— PROBLEM STATEMENT —
Return nothing but the lines from the line with "Viewport: 646px width, 334px height." through the last line of the entries that follow, copied exactly and free of pictures.

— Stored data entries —
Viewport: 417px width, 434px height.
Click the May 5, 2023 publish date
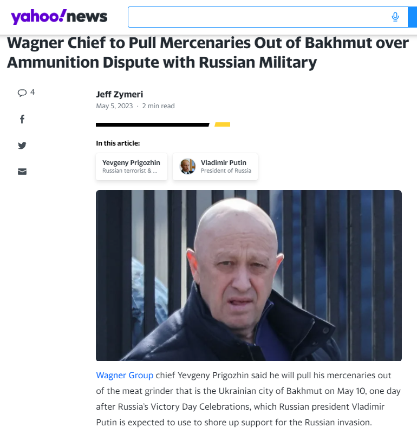point(114,106)
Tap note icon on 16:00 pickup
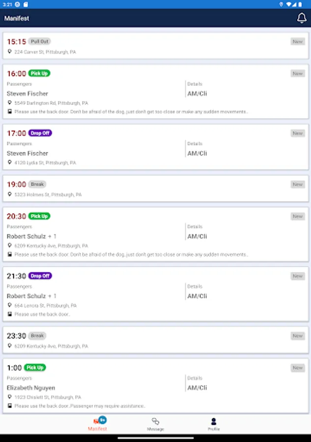This screenshot has height=442, width=311. click(x=10, y=111)
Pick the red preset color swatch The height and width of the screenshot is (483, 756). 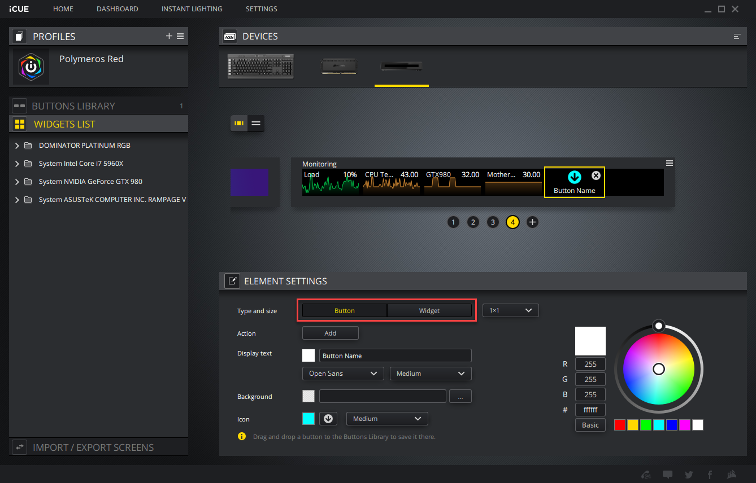[620, 425]
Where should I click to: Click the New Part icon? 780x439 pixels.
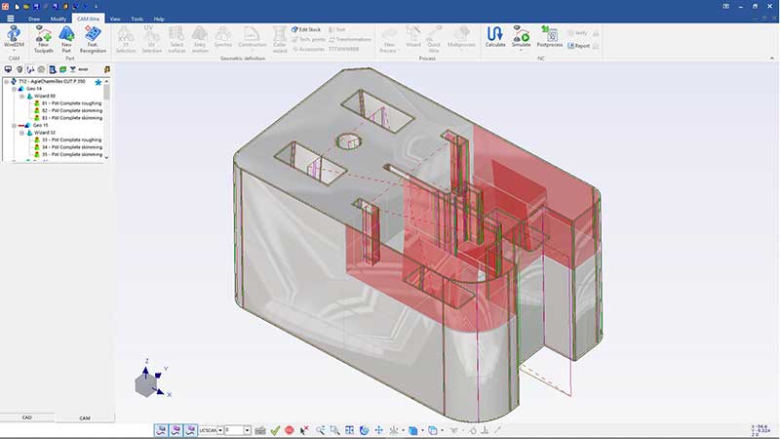(x=66, y=37)
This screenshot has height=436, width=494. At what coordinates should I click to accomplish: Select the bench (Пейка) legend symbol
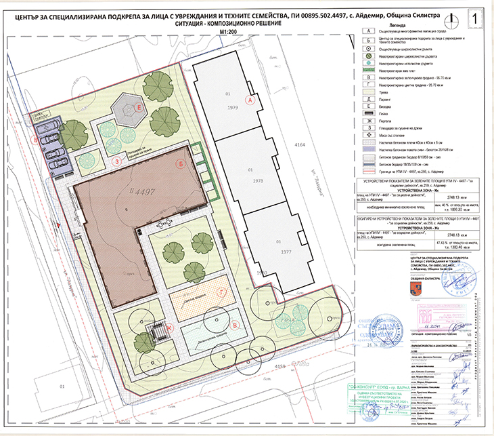[367, 113]
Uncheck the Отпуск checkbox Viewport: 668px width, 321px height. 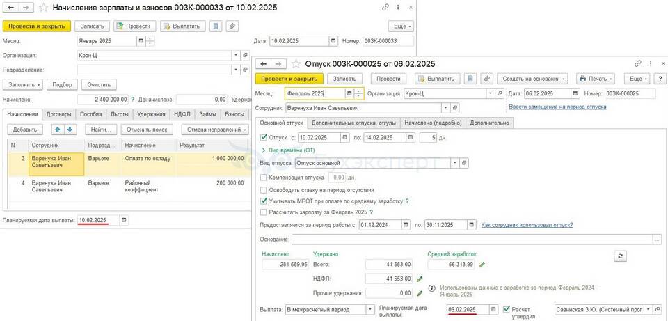coord(263,138)
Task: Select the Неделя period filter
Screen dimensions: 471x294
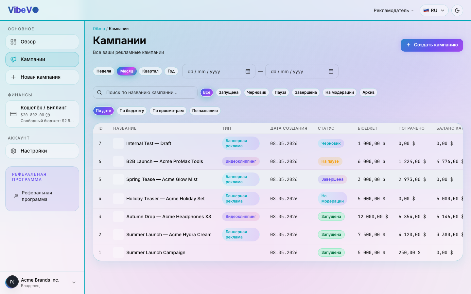Action: click(104, 71)
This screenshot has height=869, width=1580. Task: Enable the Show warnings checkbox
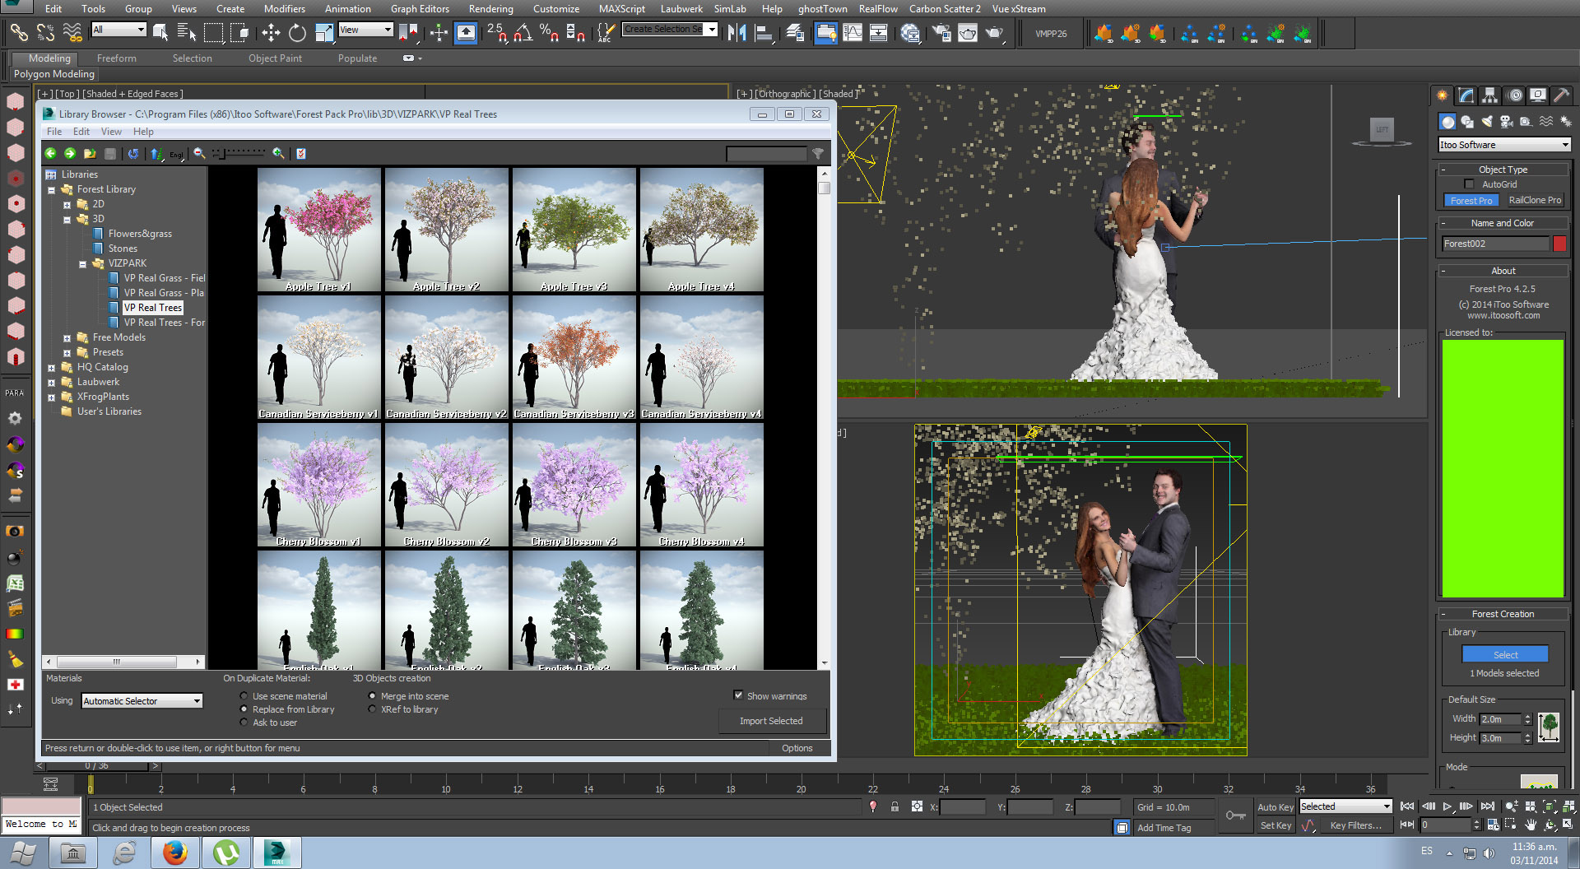click(738, 695)
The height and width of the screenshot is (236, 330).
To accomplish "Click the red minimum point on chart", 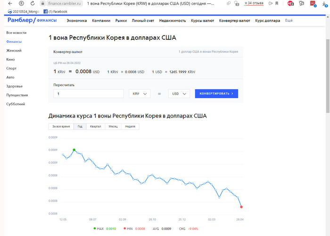I will (241, 207).
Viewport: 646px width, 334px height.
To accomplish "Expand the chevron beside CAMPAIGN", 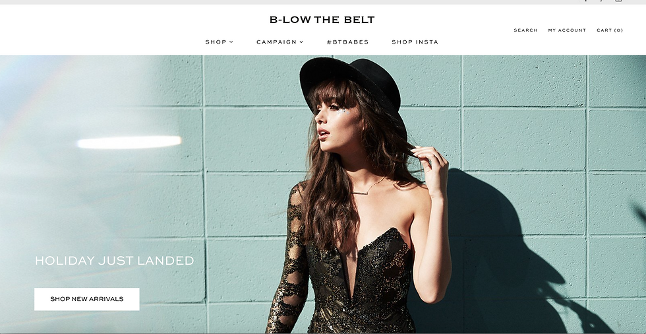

— RESULT OF THIS EXERCISE —
Viewport: 646px width, 334px height.
To accomplish "Expand the chevron beside CAMPAIGN", 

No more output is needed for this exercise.